TABLE 3.1: The MPACA parameter settings as applied to the Square1 dataset. Values as

varied over 1,000 instances of the algorithm, consisting of a minimum (start), mean, and stan- dard deviation (SD). Note: Furthermore, isolated runs are executed on a per parameter basis

(approximately 50 runs each) and are not included in the above baseline evaluation.

10. Feature Merging Threshold - an integral count; 11. Colony Merging Threshold - a separate integral count;

12. Visibility on Edge - an integral representing steps within an edge that an ant can see through; and

13. Time-window - the number of time stamped intervals which are analysed.

Due to the difficulty in measuring the interaction of all parameters concurrently, parameters are grouped together by their perceived action, as follows:

1. Domain initialisation, in which the maximum edge length and step size are analysed; 2. Ant initialisation, analysing the ant complement and detection range parameters;

3. Pheromone deposition and movement, in which the quantity, minimum and maximum amounts of pheromone present on each edge, evaporation rate, and also the residual pa- rameter are explored; and

4. Merging thresholds, in which feature and colony merging are explored together with the edge visibility and the time-window parameters.

The evaluations to follow represent a combination of parameter specific experiments combined with the baseline evaluation, as per table (3.1). Each analysis has a varying optimality range, as optimality differs from the initial phases of execution towards the latter stages of execution. The optimal value should in theory build towards the “best” clustering solution. This analysis aims to determine the optimal value applicable to each parameter, its degree of influence, coupled with the influence this parameter has on other parameters, and why such behaviour takes place.

Graph are used to represent four key benchmarks, as described next.
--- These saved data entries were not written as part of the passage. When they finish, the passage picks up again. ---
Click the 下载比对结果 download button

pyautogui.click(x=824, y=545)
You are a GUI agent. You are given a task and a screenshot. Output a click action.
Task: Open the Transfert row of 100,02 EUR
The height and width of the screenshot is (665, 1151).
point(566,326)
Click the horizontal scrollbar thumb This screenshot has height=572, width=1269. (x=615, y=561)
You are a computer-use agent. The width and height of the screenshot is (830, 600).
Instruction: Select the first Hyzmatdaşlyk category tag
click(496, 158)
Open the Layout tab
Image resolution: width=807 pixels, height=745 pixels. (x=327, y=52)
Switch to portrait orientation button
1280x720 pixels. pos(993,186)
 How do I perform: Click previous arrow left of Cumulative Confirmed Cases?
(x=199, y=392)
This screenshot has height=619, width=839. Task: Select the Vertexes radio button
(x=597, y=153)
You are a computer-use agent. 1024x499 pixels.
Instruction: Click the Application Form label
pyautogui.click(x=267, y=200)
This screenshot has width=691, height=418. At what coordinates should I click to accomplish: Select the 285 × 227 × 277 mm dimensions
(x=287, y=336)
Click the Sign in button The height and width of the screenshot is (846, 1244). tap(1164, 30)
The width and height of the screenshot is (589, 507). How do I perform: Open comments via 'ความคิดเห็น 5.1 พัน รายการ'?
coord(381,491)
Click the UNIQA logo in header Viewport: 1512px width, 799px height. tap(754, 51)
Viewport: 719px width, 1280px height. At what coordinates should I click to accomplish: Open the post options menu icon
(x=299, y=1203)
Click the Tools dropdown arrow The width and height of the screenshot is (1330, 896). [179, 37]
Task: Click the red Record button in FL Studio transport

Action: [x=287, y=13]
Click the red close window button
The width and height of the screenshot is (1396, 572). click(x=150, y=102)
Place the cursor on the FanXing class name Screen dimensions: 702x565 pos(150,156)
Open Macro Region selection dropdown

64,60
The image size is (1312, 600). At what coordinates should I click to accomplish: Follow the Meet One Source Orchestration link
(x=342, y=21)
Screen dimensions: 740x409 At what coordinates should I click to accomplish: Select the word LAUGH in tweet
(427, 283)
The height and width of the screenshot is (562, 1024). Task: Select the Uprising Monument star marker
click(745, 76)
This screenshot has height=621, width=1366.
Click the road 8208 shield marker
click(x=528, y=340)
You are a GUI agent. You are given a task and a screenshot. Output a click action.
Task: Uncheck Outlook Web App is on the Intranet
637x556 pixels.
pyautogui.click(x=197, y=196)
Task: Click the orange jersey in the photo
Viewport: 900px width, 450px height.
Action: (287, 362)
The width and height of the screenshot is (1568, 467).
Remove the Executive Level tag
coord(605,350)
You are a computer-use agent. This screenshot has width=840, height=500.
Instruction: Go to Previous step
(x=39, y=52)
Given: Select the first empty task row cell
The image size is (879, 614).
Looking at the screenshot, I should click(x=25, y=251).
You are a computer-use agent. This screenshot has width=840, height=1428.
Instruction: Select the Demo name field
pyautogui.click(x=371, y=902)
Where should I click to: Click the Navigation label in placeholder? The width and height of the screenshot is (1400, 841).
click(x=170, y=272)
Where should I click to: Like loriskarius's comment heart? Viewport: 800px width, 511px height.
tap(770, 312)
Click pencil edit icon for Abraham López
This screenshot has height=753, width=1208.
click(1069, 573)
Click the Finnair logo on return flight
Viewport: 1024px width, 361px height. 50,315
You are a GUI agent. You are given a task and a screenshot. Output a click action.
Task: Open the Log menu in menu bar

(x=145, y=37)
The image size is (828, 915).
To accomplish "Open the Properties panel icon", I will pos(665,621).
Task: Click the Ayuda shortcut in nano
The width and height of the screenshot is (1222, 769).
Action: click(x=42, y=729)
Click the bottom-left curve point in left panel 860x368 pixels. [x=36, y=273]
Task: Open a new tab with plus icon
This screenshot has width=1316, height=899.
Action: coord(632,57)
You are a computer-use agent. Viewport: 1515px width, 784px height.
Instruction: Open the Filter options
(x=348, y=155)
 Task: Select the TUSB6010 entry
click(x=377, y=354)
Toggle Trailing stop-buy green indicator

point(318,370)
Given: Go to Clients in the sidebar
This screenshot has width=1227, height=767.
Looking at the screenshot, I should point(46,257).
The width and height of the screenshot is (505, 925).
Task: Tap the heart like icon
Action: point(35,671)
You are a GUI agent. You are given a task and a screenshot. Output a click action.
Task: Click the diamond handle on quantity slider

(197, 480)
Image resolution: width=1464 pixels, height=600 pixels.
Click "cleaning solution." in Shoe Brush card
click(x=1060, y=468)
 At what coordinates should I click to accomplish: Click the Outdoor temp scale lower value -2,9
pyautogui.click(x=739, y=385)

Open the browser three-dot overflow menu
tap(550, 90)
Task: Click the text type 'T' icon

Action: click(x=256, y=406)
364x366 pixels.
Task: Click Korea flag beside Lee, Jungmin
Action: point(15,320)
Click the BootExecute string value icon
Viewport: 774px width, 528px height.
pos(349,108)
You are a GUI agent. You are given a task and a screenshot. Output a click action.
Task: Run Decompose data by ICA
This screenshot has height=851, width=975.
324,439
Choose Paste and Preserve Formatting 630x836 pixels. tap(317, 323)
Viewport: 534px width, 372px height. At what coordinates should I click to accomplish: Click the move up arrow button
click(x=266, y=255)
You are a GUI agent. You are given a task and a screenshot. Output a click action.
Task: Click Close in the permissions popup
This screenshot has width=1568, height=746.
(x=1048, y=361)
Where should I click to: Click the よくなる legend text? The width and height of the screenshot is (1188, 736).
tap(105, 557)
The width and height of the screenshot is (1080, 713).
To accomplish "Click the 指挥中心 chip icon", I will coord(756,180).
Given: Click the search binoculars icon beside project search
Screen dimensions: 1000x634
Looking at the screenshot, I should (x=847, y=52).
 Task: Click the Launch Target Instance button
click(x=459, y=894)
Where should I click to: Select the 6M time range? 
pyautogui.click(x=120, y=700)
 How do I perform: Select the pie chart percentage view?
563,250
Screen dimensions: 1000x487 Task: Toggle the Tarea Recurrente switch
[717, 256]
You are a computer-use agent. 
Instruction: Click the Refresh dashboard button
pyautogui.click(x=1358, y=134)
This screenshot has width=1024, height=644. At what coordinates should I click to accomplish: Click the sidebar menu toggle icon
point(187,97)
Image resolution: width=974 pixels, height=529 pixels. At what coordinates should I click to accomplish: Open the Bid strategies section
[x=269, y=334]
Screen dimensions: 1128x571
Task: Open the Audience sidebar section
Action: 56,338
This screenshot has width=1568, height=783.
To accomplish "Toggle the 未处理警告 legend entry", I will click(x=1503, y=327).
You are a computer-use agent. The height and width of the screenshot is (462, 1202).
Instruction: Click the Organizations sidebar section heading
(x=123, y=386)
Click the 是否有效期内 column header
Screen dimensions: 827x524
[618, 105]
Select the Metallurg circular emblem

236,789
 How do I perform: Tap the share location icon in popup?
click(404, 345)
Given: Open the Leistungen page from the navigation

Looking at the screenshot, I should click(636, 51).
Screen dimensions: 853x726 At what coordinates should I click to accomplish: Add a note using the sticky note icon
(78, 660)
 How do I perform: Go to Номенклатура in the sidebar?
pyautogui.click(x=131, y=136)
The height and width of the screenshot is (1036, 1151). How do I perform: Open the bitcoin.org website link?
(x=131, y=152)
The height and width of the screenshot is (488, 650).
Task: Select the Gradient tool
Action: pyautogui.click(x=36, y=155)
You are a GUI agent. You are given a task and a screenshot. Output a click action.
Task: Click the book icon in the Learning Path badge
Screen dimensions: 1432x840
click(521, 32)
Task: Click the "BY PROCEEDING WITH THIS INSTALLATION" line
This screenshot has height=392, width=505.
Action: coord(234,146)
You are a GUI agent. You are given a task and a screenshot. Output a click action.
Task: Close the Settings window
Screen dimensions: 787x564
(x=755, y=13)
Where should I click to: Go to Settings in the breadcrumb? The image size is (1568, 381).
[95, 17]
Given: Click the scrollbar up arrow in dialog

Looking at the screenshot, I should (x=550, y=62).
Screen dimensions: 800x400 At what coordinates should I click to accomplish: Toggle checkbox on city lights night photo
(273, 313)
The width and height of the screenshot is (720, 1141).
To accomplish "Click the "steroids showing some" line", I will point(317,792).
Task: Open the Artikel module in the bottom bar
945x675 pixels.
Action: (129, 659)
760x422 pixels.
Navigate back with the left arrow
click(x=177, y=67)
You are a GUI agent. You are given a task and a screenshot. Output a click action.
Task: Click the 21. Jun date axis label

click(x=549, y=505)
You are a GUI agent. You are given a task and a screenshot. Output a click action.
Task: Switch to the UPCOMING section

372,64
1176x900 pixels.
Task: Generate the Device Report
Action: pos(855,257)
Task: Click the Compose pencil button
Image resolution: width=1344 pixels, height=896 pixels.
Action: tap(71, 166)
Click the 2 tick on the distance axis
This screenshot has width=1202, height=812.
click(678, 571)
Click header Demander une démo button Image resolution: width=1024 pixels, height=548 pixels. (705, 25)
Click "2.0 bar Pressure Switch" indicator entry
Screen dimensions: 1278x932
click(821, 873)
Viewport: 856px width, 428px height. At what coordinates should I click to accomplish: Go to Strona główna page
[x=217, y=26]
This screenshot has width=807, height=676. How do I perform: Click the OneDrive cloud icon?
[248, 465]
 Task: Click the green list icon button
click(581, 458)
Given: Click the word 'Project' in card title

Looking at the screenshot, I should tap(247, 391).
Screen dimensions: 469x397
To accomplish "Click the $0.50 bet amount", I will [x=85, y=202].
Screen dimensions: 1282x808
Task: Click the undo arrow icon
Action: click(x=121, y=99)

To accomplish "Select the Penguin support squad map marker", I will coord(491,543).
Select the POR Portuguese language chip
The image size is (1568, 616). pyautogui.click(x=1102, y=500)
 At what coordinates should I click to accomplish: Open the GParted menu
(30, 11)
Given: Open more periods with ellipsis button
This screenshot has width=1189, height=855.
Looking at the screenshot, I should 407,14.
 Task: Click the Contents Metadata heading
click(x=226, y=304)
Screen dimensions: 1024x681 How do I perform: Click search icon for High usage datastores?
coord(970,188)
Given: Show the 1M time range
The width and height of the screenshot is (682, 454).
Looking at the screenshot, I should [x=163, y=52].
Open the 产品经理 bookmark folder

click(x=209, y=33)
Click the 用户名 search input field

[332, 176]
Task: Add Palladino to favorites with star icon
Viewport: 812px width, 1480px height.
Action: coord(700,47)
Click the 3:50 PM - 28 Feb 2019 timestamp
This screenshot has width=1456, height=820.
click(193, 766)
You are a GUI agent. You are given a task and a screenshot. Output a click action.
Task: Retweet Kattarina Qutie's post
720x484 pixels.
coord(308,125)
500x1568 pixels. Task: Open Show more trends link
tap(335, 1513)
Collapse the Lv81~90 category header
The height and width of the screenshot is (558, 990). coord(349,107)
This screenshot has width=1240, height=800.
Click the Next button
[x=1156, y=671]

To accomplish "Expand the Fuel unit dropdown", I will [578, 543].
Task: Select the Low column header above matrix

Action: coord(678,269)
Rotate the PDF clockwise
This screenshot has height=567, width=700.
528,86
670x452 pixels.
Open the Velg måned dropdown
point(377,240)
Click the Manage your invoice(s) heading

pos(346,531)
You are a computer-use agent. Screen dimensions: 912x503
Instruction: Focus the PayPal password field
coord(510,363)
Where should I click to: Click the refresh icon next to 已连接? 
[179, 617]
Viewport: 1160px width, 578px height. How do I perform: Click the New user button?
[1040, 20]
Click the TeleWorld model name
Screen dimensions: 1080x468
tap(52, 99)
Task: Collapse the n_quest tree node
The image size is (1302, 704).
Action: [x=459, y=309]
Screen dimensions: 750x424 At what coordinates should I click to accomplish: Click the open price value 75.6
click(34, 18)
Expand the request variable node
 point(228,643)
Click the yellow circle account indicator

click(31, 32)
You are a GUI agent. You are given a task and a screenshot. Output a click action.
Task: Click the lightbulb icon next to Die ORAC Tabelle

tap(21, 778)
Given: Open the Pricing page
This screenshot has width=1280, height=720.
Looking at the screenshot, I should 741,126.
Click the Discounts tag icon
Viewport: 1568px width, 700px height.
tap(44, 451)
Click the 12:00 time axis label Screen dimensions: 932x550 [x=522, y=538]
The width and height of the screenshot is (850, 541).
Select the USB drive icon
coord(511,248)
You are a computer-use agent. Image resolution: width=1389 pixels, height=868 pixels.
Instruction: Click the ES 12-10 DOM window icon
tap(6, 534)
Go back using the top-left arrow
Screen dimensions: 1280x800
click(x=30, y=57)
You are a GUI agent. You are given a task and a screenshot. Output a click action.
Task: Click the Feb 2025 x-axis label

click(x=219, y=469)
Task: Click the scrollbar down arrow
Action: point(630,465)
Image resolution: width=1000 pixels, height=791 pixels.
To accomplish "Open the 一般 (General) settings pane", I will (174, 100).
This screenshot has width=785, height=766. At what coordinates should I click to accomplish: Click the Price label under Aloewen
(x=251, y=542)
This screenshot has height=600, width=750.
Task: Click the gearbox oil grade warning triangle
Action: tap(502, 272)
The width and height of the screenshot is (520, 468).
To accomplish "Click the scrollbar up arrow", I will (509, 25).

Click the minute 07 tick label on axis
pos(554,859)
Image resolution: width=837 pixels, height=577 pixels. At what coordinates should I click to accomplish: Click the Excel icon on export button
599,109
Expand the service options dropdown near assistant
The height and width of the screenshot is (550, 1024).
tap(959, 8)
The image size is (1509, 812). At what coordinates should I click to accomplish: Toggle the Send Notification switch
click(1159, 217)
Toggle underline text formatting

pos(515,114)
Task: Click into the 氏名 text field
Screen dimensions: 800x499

Figure (a) shows the average feature combinations carried by ants. For the given 2D problem domain the optimal average feature combination value at the end of processing should be within the range of 1.5 − 1.7. Higher values, especially at the early stage mean premature stagnation, whilst lower values towards the end mean that feature merging is not occurring. The latter lack of feature merging is an indication that not enough ant encounters are taking place.

Figure (b) shows the distribution of ants in the top N colonies versus other smaller colonies. The absorption of ants in the top N colonies is an indication of a good clustering solution. Under optimal conditions this value should range between 0.6 and 0.8, which indicates that enough ants are joining the larger colonies, whilst allowing some free ants to exist. It is unlikely that all ants combine correctly into the major colonies, and when no minor colonies are present this can indicate over aggregation. An important consideration is that sudden merging of features and colonies does not imply correct cluster formation.

Figure (c) shows the repetition in node traversals, where a high value indicates less randomness, whilst a lower value is indicative of a more varied search. In the opening phases, repetition should be low, indicating that ants are varied around the graph nodes. As time progresses more ants should be repeating the sequence of nodes that they traverse, which is indicative of correct pheromone path following. Under optimal conditions this value should range between 0.5 and 0.6, as some freedom in movement should always be present.

Figure (d) shows the progressive decline in the number of colonies present and the termination criteria. This is also time dependent, where the initial colony count is reduced as more colonies are engulfed by larger colonies. Coupled with figure (b), whilst the majority of ants are expected to be in the top N colonies, a number of smaller colonies are likely to exist, indicating correct functionality. Termination is not necessarily shown in these experiments given the short time cycles used. The decline in colony counts and the colony membership stabilisation is indicative of correct termination.